- Born: 1979 or 1980 Mt. Kisco, New York, US
- Occupation: Comic book creator. video game developer
- Known for: Creating the DragonSpires browser games

= Christopher Howard Wolf =

American video game developer and writer

Christopher Howard Wolf is an American independent game developer and writer. He is the founder of independent game company WRONG Games, for which he works as a game designer. He is known for work on the games DragonSpires, I'm O.K - A Murder Simulator, Hell Rising, and Scroll Wars. He also authored a graphic novel retelling the story of Nosferatu, and has appeared on Dawson's Creek and in the English dubbing of You're Under Arrest!. He currently runs a horror story website called "Slimebeast", which has released several Creepypastas including Funnymouth, Whimsywood, Lost Episodes, its sequel Sid's Video, Abandoned by Disney, its sequels Room Zero and Corruptus, and prequel A Few Suggestions.

==Games==
In 1997, then 17-year-old Wolf and Adam Maloy took over production on DragonSpires, a community-driven multiplayer game initiated by Dragon's Eye Productions. Wolf served as creative administrator of the game, in charge of producing a storyline and pixel art, among other duties, until 2002. Wolf also assisted, albeit in a smaller capacity, independent game maker Derek Yu with games such as Mean Cuisine and I'm O.K - A Murder Simulator, which was an ultra-violent game based on Jack Thompson's "A Modest Proposal".

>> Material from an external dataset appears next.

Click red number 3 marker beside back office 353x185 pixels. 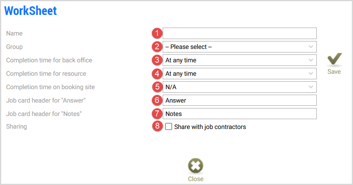[157, 60]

DragonSpires later served as the inspiration for Wolf's browser-based multiplayer game, Scroll Wars, which was opened to the public in 2006. One year later in 2007, Wolf also opened Hell Rising, a zombie vs. vampire vs. survivor browser-based game inspired by and building upon its predecessor, Urban Dead.

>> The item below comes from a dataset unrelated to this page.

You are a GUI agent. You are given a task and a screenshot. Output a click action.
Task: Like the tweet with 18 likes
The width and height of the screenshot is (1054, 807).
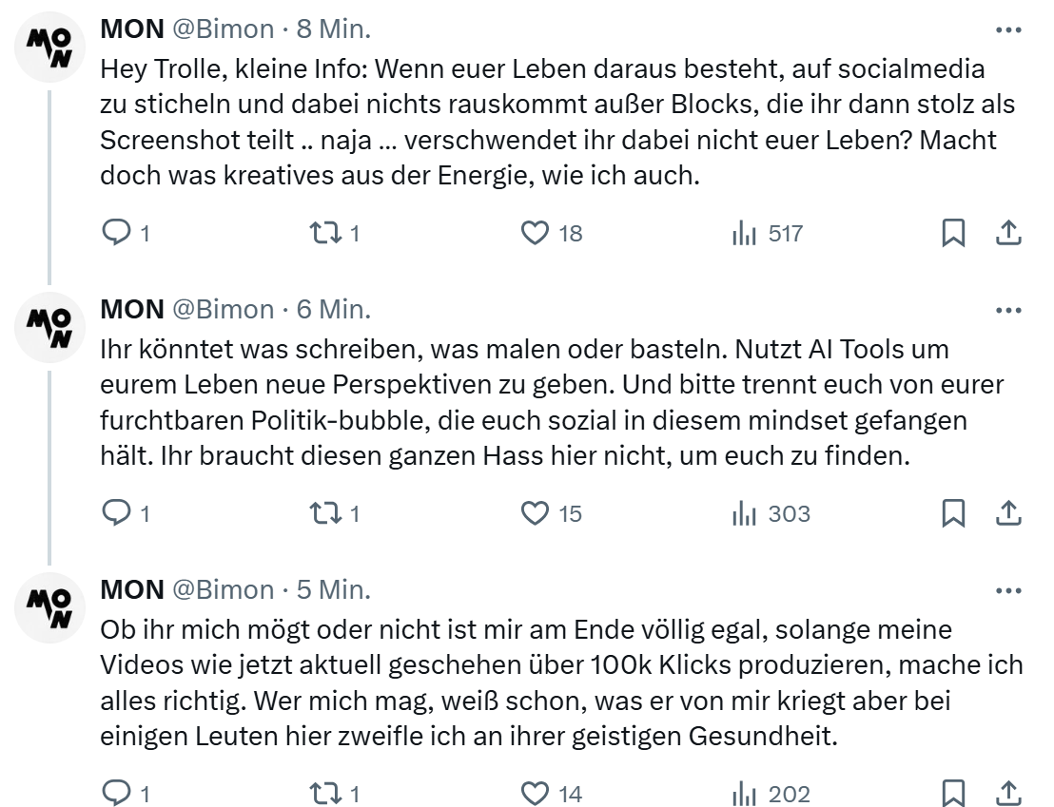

Christopher maintains a YouTube gaming channel under the name Tormental, and has worked on creative material for LordMinion777.

==Comics==
In 2008, Wolf authored a well-received installment in Josh Howard presents: Sasquatch published by Viper Comics. He also authored a graphic novel retelling the 1922 film Nosferatu for a modern audience and a creator-owned series titled Love Monster.

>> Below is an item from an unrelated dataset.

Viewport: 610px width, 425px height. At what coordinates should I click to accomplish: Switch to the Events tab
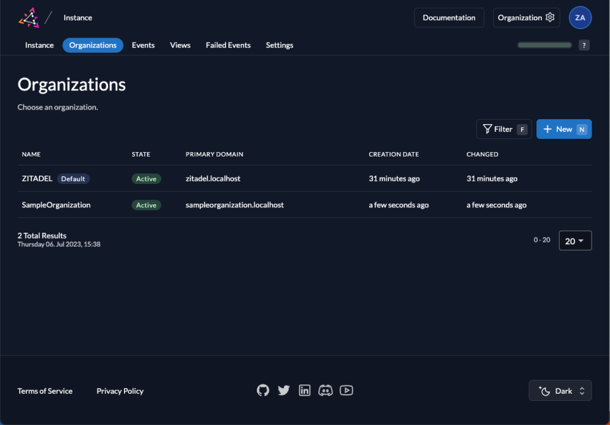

Additionally, he wrote, illustrated, and created the webcomic Escapeman for ten years and wrote reviews for Pop Thought. His fan page for The Atomics by Mike Allred also appeared in Wizard Magazine.

Wolf was named Marketing Director of Viper Comics in late 2010. His duties for Viper have included creating a viral marketing website for Inspector Gadget.

==Acting==
Wolf was a voice actor for the English dub of the Anime series You're Under Arrest!.